At this the gambler broke down weeping, although he made an effort to stifle himself. “Too right, my young friend! I was experimented on like a dumb animal! I was made to … to … oh!”

“Tell me,” Lloyd commanded.

“I … was introduced to a … woman … an auburn-haired beauty with eyes like sapphires. She was lovely. They wanted me to … to mate with her. They wanted to watch. It was so unthinkable! Because I knew—that they had
made
her. Why I was chosen I have no idea.”

“That may be the most hopeful thing so far,” Lloyd remarked.

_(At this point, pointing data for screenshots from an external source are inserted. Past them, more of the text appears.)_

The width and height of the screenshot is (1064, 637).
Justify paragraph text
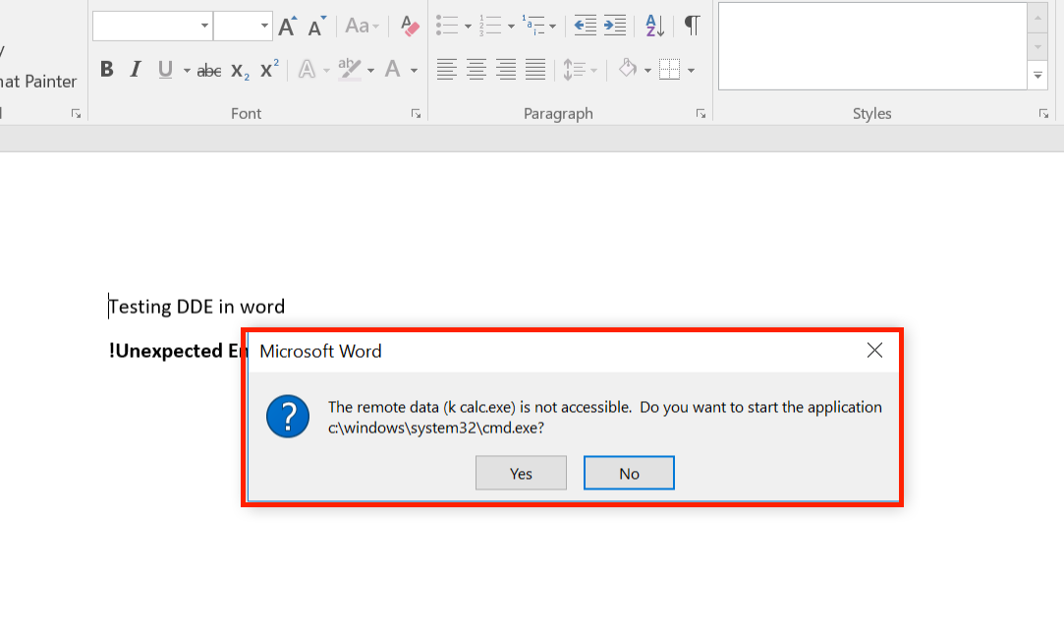[535, 70]
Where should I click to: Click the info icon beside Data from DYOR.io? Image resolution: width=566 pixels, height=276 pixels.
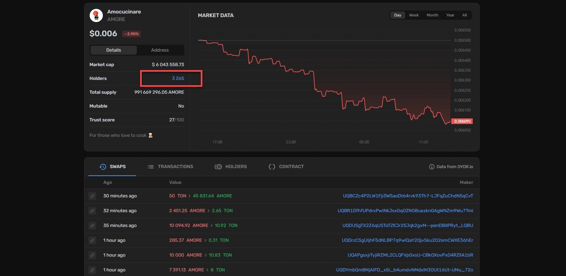432,167
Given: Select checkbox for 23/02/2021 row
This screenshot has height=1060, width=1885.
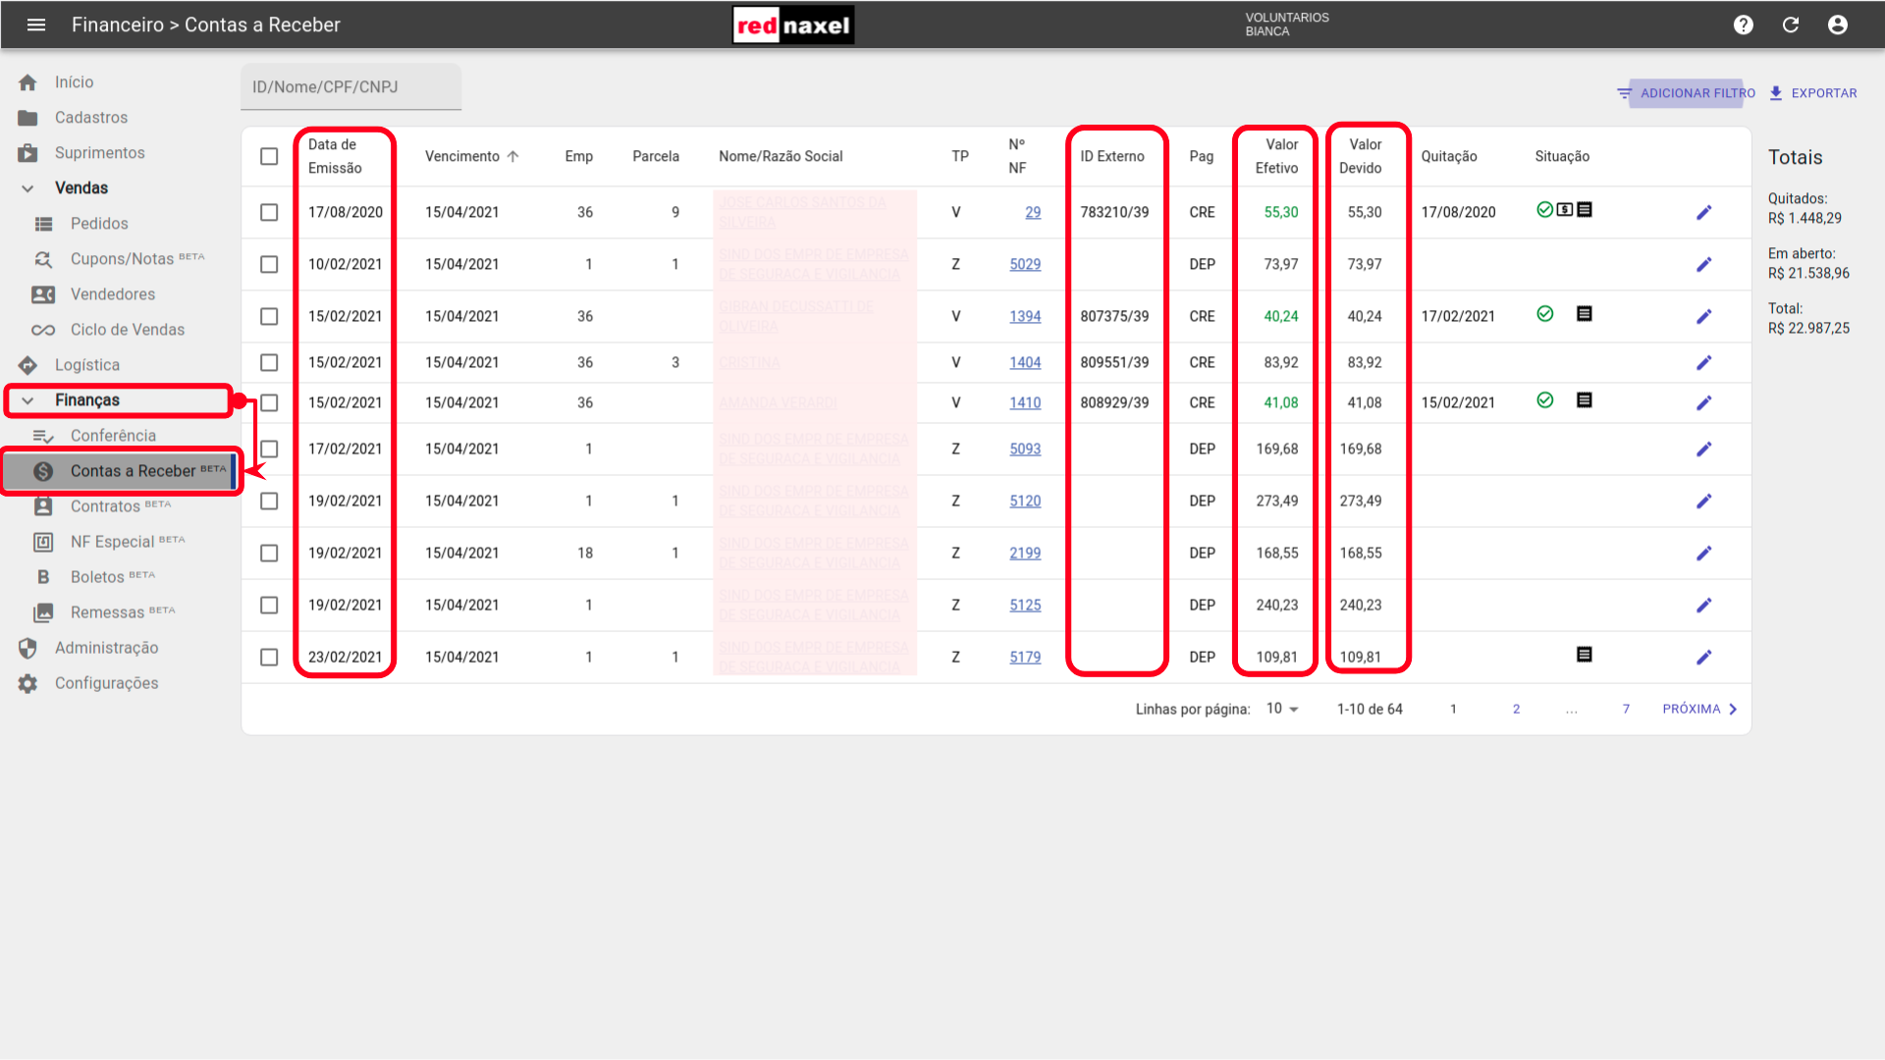Looking at the screenshot, I should tap(269, 657).
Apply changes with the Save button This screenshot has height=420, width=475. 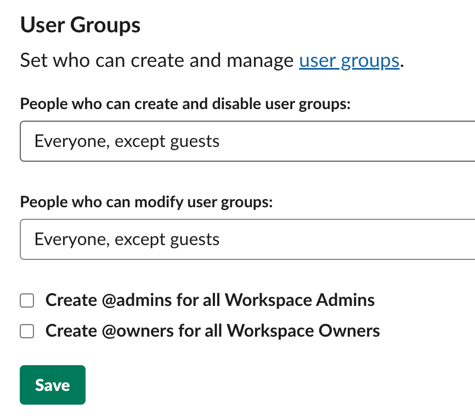coord(52,384)
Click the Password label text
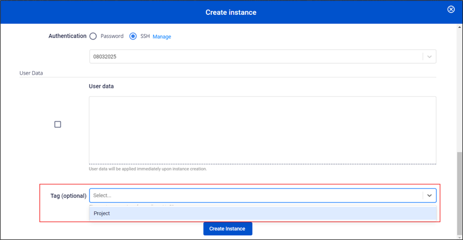 [112, 36]
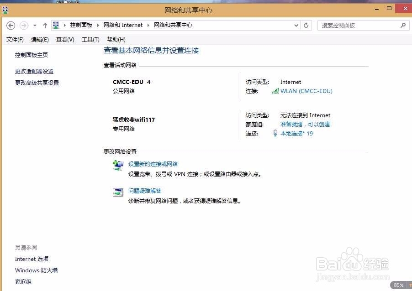
Task: Open the 查看 menu
Action: coord(64,39)
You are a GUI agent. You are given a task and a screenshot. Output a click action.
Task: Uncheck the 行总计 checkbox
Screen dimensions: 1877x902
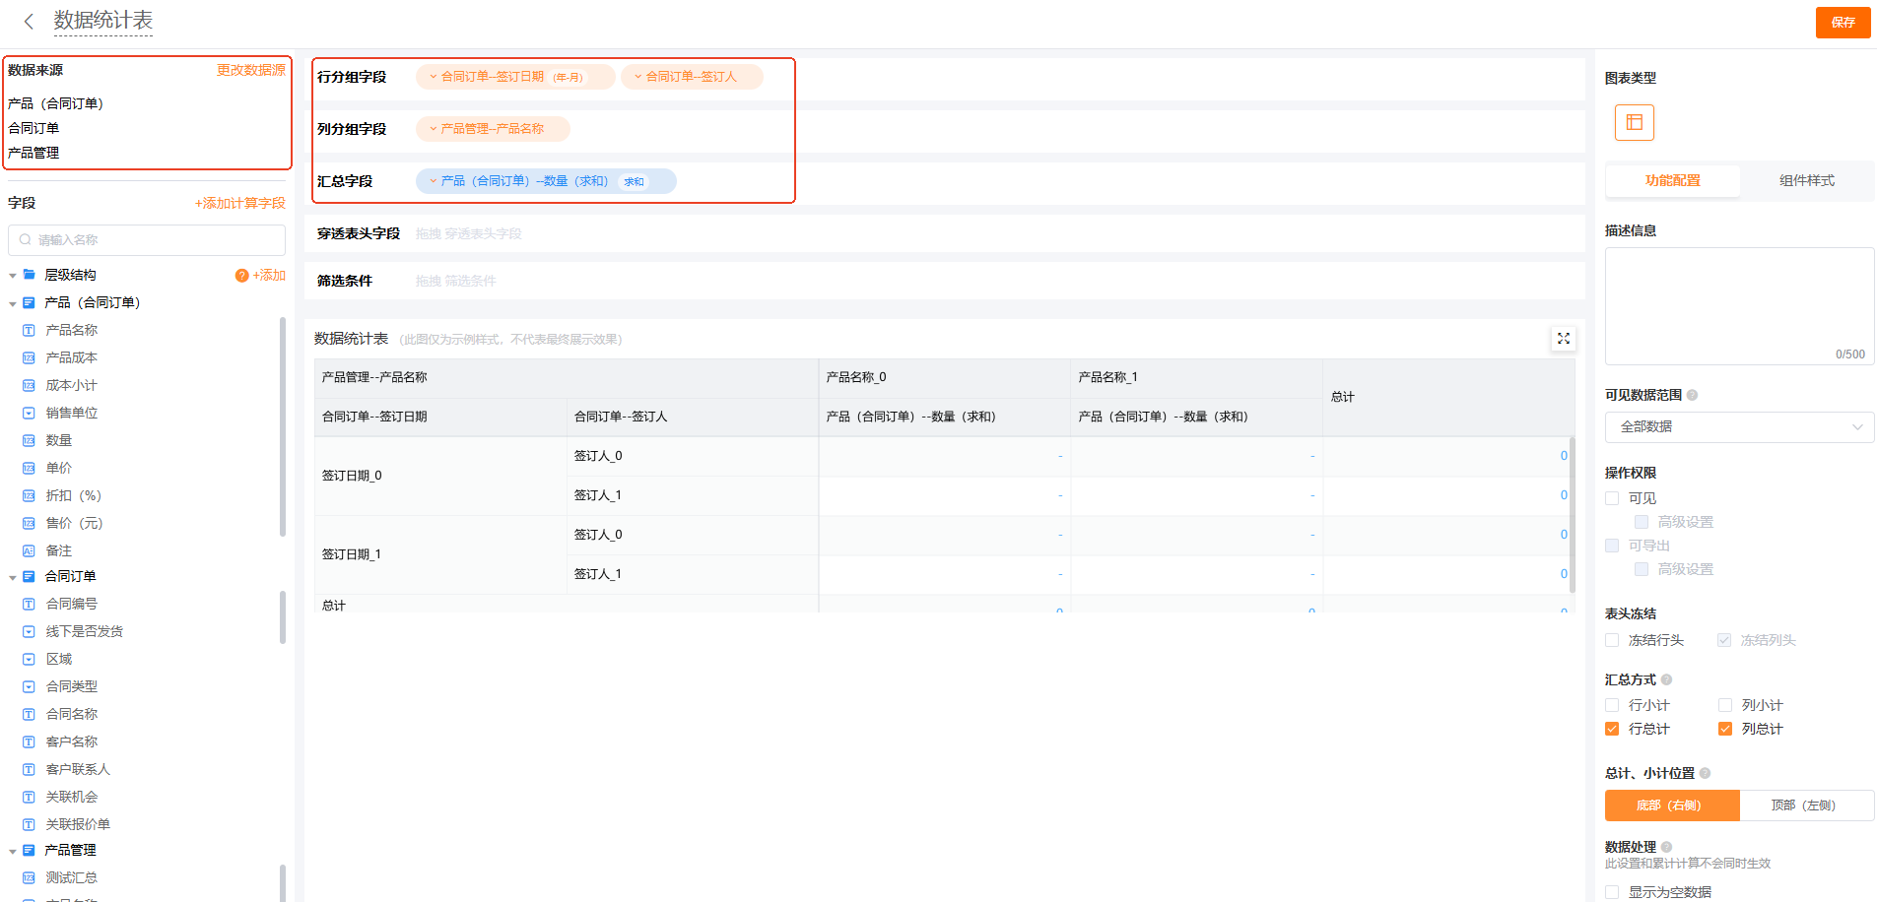1612,729
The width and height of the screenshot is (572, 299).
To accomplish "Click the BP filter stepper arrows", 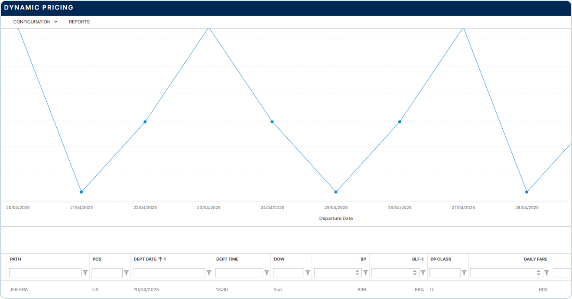I will 357,273.
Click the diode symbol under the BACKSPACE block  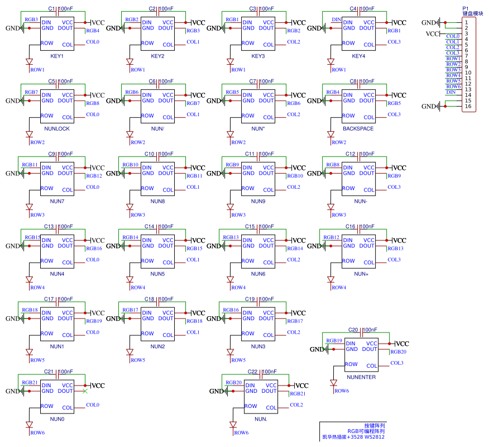click(330, 135)
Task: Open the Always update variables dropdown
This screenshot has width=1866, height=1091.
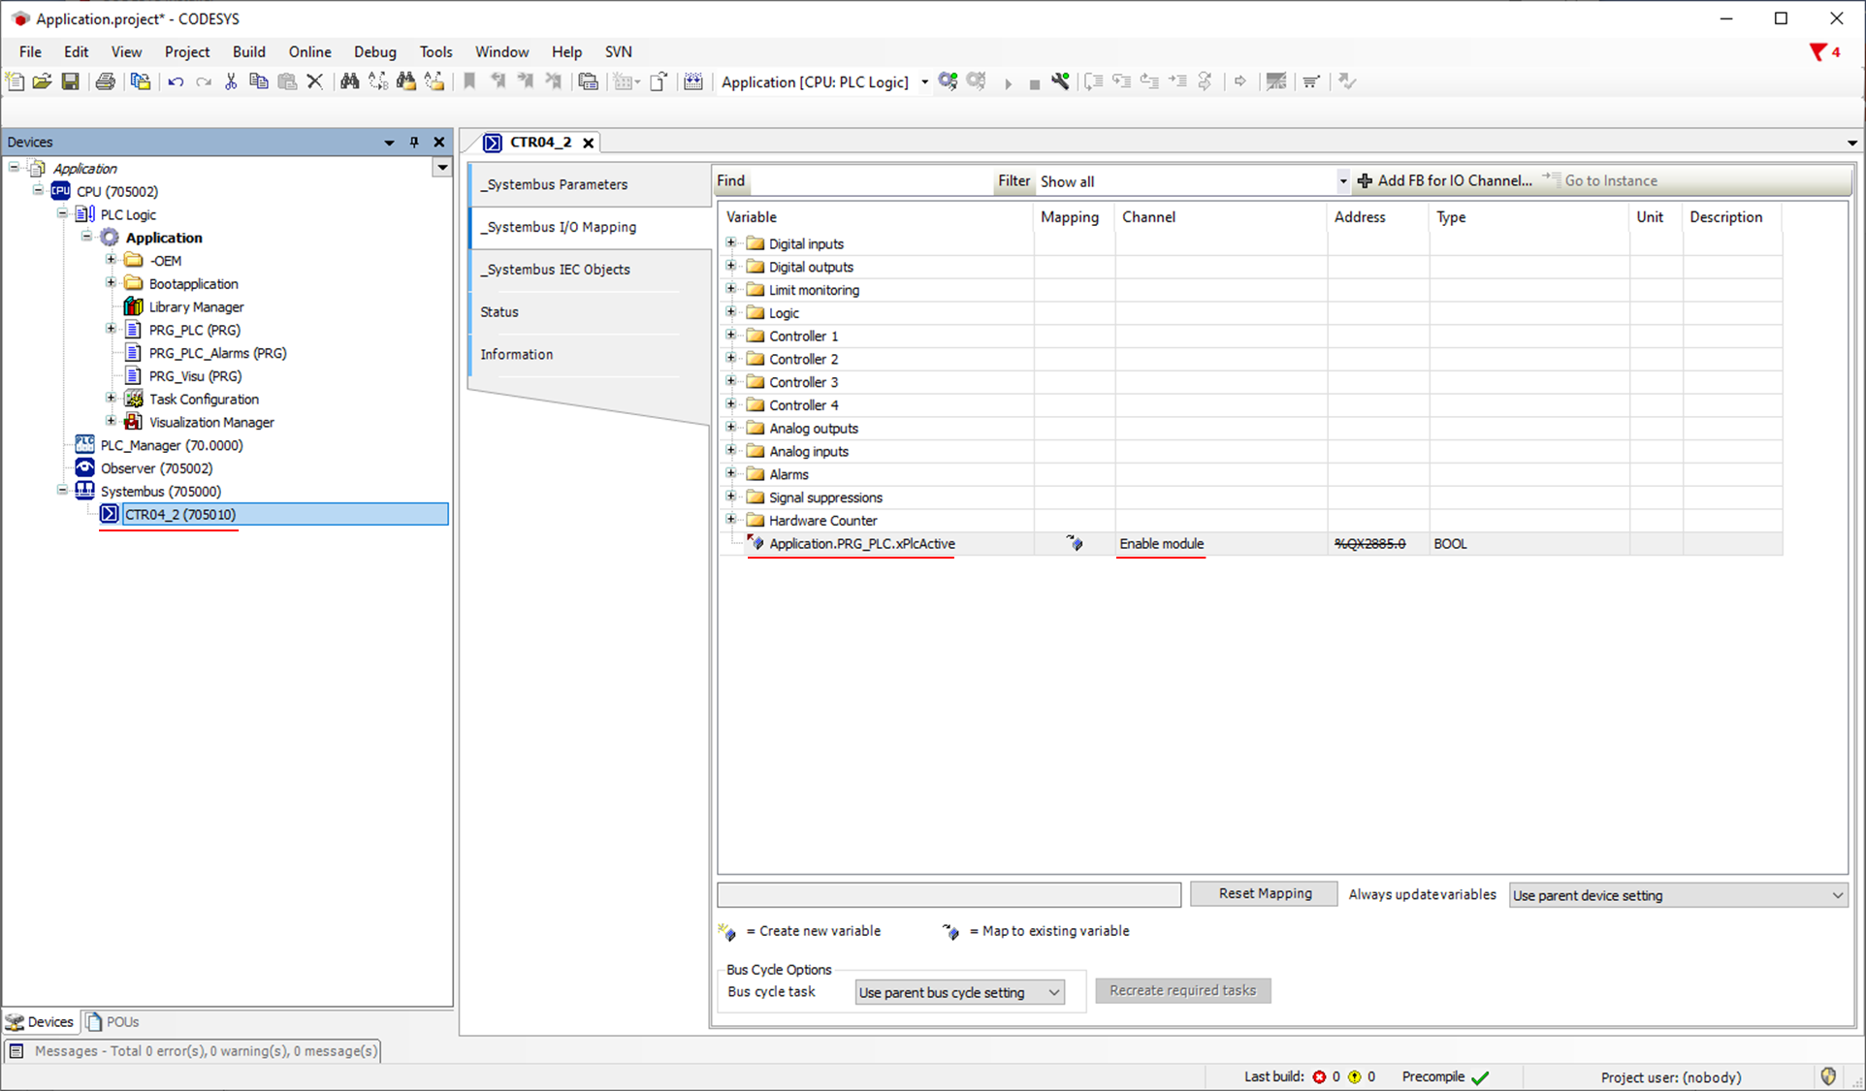Action: [x=1678, y=895]
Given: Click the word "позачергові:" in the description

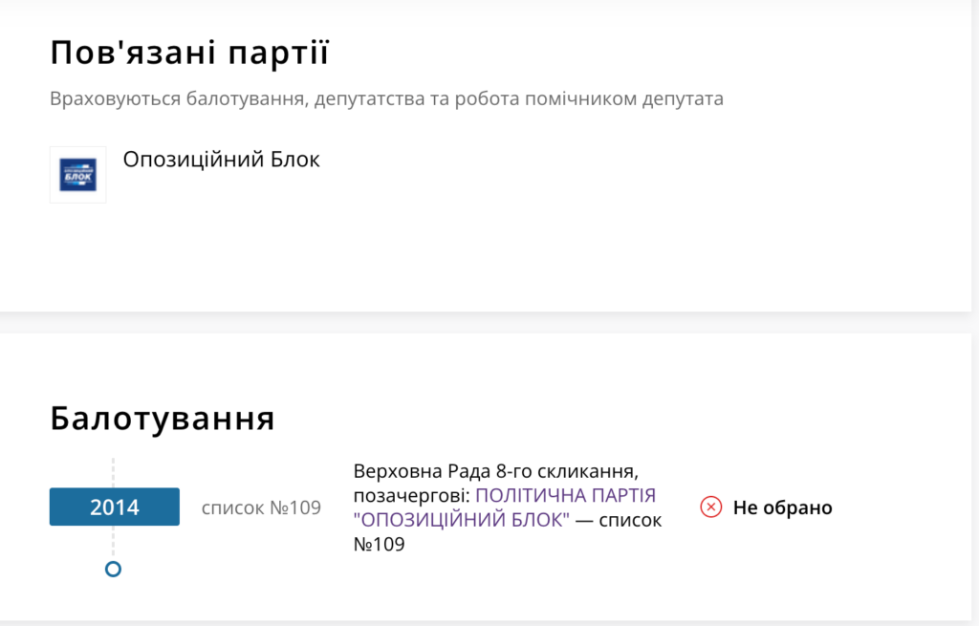Looking at the screenshot, I should (x=412, y=495).
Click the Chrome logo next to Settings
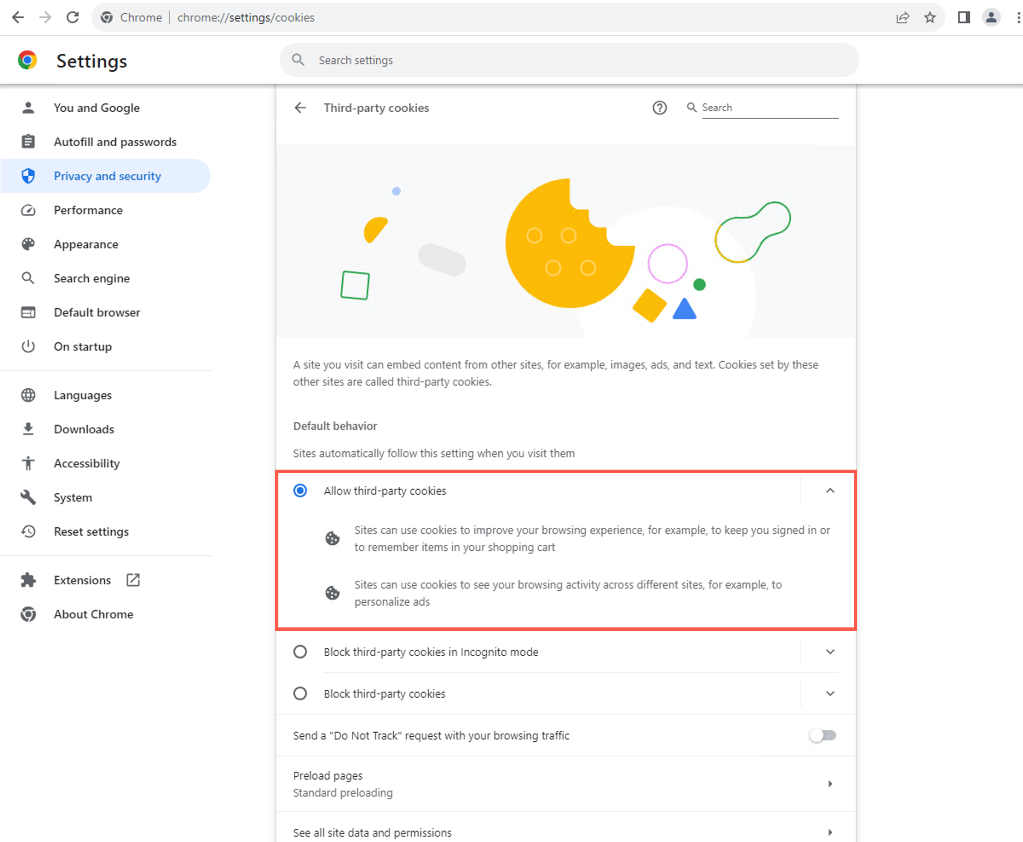 click(28, 60)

“Hopeful! Of what?” the gambler moaned.

“Their technology of survival lags behind their technology of manipulation,” the boy replied, gazing out over the flattening water. “If they have to employ animal methods of reproduction, and yet can project images by stealth over distances, that shows they have vulnerabilities. Somehow they need to maintain form, human flesh. It’s not sufficient to their purposes to influence and direct—they need to manufacture new vehicles, and any manufacturing process is a continual one. They have not perfected theirs. As monstrous as they may seem to you, they are engineers—and that is something I understand. They still have problems to solve, whatever their religion. That is the hope.”

“You scare me, Lloyd. Not like they do—but still … the student has become the teacher,” the gambler gasped.

“We teach each other,” the boy responded. “And some fears are good if they lead to the truth. Now finish your story.”

“I was allowed to enjoy the beauty … and then … they seized me,” the gambler said, wincing. “Their forms were flesh and blood enough for that. I felt them searching my mind. They wanted to know what they looked like to me in their other guise. Then they performed surgeries, Lloyd … they took my hand … and gave me this artificial claw.”

“How did you escape?” the boy asked.

“The most unthinkable part of the whole story!” St. Ives coughed. “Zadoc, the mechanical thing, reactivated. He—it—released me while they were in another chamber one afternoon … perhaps vivisecting some other poor victim, like a rabbit. I was torn. I was bandaged. But I fled, as fast and as far as I could in that state. I owe my life to the mercy of a machine!”

“Machines that have mercy are hard to think of as machines,” Lloyd replied. “The question is, did you escape or were you allowed to escape?”

“I have wondered that myself ever since,” St. Ives rasped, still blinking. “But … are you not horrified by all that I have told you?”

“I see hope in what you have said—as well as horror,” Lloyd replied. “It may be that what happened to you had been planned. Still, it somehow sounds that it did not go quite according to their plan. If things can go against their desires in the heart of their control, that reassures me. And I think it a very encouraging sign that they are worried about physical survival.”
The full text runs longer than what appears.